The Neatgear is a real treat in regards of hardware! First of all it supports nothing less and 6-drives but it also features a 2.66GHz Intel Pentium Dual Core CPU instead of the 1.8GHz Intel Atom Dual Core that both Synology and Qnap uses. I would think this would provide a performance boost? If not directly I guess it would make the whole system less likely to get overloaded and get crippled performance and lag-spikes as an result of that?

What makes me a bit sceptical is the pricing, why is priced in the same range as the TS-459 Pro II and DS1511+ when it seems to spot superior hardware and support 6-drives? There's got to be a catch somewhere?

Sad thing about Netgear is that I have no clue how they are software / firmware wise. Good thing though is that fact that this unit is marketed as a pure business product which normally means good firmware support and development from Netgear. Feature wise it seems to claim about the same as what both Qnap and Synology offers but lots of stuff comes with plugins that you have to add manually afterwards which I fear might be somewhat hit and miss? How the software is executed and feels during use I have no idea but the hardware sure looks tempting.

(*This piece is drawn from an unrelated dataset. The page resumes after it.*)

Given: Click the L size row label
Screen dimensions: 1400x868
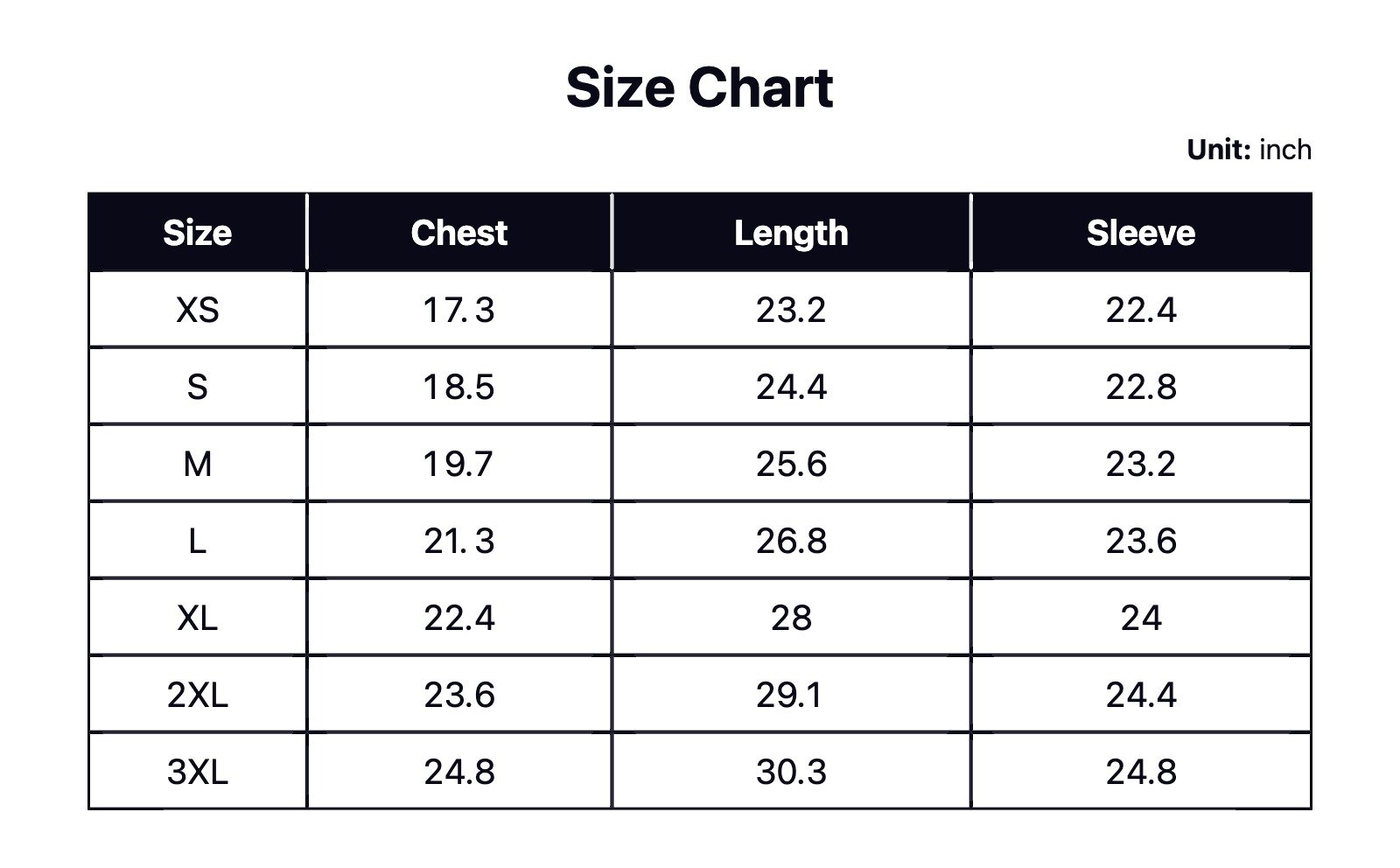Looking at the screenshot, I should [x=197, y=541].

Last but not least we've got Cisco with the most expensive and least impressive hardware of the bunch with it's Intel Atom 1.6GHz Dual Core and 4-drive bay. Can't help but feel that the pricing of this device is high just because it's Cisco, it might be that the software is really good though.
 
iSCSI

Have you considered iSCSI? For streaming it offers excellent performance, though sharing directly to the NAS becomes limited.

Several NASes now support iSCSI, well in the replacement range.

There is no such thing as a free lunch, I found prices significantly higher due to the Scandinavian consumer protection regs and import fees. Folks I know even consider buying from Germany to get lower prices on their computer gear.

The NASes you mention I think are all reviewed here.